Painful Intercourse Causes and Treatment
- Jane Varner, M.D.
Question
I'm a woman (60) who had not had sex for 10 years. I recently decided to start again, but intercourse was very painful. I have tried several times, but with the same results. What causes this pain and what can I do that will help?
Answer
First of all, you are not alone. Millions of women experience pain during intercourse, but most are too shy or embarrassed to bring it up. I congratulate you for raising the question! Intercourse is a wonderful way to connect with someone that you care for and can be enjoyable throughout your entire life. There can be different challenges every step of the way.
Let's begin by clarifying some definition.
Dyspareunia is persistent genital pain associated with intercourse. Vaginismus is persistent involuntary spasm of the muscles of the outer third of the vagina that interferes with vaginal penetration, making intercourse painful if not impossible.
It can be difficult to distinguish between these two conditions. Chances are, if you have been able to successfully have intercourse earlier in your life, you have dyspareunia and not vaginismus. This is relevant, because the causes and treatments of dyspareunia and vaginismus are a little different.
When I approach dyspareunia, I think of two different “buckets” of causes:
Pain with insertion or entry. Contributing factors include:
- Poor lubrication (dryness). After both childbirth and menopause, your body's estrogen production drops. This lack of estrogen can lead to marked vaginal dryness and irritation. Certain medications such as antidepressants, high blood pressure medications, sedatives, antihistamines and birth control pills can also cause vaginal dryness.
- Infection such as bacterial vaginosis or yeast.
- Vaginismus (involuntary muscle spasm)
Pain with deeper penetration. Contributing factors include:
- Conditions of the female genital tract such as uterine fibroids, ovarian cysts, and endometriosis.
- Prior surgery of the genital tract such as hysterectomy.
- Medical treatments such as chemotherapy or pelvic radiation.
Emotions can also play a big role here. If you are worried, scared or anxious, have low self esteem, a past history of sexual abuse, or even an unhappy relationship, then you may not be able to relax enough to let the physiologic mechanisms to kick in that would allow intercourse to be enjoyable.

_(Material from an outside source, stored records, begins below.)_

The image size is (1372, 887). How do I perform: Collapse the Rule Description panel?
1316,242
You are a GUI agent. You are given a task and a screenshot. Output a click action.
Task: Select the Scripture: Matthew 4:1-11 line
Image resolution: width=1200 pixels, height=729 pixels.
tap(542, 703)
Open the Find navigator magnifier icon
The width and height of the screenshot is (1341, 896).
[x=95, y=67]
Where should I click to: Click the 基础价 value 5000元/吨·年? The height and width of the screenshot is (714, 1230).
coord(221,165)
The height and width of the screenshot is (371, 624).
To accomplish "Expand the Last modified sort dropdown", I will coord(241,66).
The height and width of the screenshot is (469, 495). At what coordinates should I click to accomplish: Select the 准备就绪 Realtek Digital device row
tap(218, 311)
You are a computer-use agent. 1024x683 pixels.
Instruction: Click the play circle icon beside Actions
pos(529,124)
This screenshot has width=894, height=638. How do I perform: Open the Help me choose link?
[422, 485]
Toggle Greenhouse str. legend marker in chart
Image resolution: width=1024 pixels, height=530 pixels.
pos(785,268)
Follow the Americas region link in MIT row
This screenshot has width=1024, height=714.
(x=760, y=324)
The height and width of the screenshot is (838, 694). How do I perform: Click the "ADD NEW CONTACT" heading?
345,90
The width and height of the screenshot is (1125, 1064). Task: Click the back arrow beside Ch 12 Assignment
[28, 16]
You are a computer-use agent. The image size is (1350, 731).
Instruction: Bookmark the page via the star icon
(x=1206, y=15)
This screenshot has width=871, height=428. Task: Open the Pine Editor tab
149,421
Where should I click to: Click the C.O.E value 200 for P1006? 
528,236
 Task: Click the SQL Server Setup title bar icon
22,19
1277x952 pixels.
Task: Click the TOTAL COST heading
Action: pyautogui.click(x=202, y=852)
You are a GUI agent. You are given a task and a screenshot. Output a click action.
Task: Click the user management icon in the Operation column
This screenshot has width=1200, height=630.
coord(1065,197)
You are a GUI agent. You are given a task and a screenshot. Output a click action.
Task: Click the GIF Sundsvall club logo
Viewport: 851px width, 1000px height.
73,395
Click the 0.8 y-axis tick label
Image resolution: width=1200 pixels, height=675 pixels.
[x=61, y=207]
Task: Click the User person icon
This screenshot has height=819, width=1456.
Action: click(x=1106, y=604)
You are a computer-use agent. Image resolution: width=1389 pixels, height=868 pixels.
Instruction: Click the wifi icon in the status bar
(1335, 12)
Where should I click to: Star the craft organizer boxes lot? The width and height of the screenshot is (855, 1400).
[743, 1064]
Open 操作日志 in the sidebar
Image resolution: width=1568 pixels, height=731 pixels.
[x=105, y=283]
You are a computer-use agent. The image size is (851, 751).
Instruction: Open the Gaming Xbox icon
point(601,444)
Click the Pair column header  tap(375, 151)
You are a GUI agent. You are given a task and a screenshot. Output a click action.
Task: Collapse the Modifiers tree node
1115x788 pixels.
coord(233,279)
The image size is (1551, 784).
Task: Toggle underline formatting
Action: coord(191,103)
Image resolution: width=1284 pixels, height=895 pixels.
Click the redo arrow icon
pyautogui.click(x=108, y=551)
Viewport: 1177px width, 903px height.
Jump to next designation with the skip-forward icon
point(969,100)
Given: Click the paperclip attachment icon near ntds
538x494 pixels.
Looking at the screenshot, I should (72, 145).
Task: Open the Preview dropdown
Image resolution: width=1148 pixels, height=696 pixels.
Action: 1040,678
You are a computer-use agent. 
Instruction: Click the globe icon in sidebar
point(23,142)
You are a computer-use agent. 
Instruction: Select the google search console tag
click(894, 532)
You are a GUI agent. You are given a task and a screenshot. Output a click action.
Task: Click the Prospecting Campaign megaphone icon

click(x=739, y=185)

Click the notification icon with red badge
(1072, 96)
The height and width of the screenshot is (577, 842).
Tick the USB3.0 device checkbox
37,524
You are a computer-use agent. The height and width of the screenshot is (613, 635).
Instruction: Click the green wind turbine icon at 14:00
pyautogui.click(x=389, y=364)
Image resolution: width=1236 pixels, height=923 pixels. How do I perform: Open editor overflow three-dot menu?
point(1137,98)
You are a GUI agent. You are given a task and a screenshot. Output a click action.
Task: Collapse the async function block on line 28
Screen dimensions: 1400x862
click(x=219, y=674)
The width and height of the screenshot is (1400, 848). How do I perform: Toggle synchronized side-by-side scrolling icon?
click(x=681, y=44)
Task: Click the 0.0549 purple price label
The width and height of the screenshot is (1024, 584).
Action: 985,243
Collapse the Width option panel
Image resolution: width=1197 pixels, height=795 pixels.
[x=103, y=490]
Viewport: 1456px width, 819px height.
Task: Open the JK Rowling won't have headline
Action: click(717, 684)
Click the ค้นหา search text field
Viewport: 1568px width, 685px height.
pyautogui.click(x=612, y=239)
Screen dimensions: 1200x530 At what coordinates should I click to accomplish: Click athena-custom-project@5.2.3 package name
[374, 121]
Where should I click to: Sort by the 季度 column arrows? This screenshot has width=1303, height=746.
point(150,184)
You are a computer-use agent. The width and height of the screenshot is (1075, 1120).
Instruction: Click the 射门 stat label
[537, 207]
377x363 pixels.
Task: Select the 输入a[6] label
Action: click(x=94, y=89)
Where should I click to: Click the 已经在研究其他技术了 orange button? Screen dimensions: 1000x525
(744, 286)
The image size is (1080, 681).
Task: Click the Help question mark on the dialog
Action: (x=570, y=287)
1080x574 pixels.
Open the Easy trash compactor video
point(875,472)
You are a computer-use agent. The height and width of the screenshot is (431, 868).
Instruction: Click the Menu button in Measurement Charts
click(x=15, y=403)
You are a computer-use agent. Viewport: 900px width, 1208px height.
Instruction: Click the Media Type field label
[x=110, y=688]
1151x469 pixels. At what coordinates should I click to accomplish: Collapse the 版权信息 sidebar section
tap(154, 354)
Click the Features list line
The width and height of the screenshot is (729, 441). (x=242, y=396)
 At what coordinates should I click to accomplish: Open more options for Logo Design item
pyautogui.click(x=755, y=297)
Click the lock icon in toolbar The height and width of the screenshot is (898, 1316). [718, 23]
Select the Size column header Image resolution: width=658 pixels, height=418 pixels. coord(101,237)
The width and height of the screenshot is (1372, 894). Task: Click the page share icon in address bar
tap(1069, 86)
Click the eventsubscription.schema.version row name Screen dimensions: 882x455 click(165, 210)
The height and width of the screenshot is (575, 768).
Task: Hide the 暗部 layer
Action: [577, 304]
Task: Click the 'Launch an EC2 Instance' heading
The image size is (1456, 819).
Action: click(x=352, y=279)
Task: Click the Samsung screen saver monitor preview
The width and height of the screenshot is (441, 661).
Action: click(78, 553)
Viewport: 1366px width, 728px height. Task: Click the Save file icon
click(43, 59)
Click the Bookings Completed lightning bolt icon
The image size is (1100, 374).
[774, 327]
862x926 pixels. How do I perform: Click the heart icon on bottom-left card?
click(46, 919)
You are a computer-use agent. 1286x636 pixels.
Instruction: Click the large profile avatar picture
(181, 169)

Because this can be a complex problem, each specific issue with its own unique set of solutions, I highly recommend scheduling a visit with your doctor. Your visit will likely include a detailed history and pelvic exam. Even though it might feel embarrassing, be as forthcoming as you can — this will help your doctor understand the real cause of the problem.
Most importantly, don't worry! There are many solutions ranging from vaginal lubricants to low-dose intravaginal estrogen to couples counseling…there is even pelvic physical therapy! Partner with your doctor to find the treatment plan that is right for you.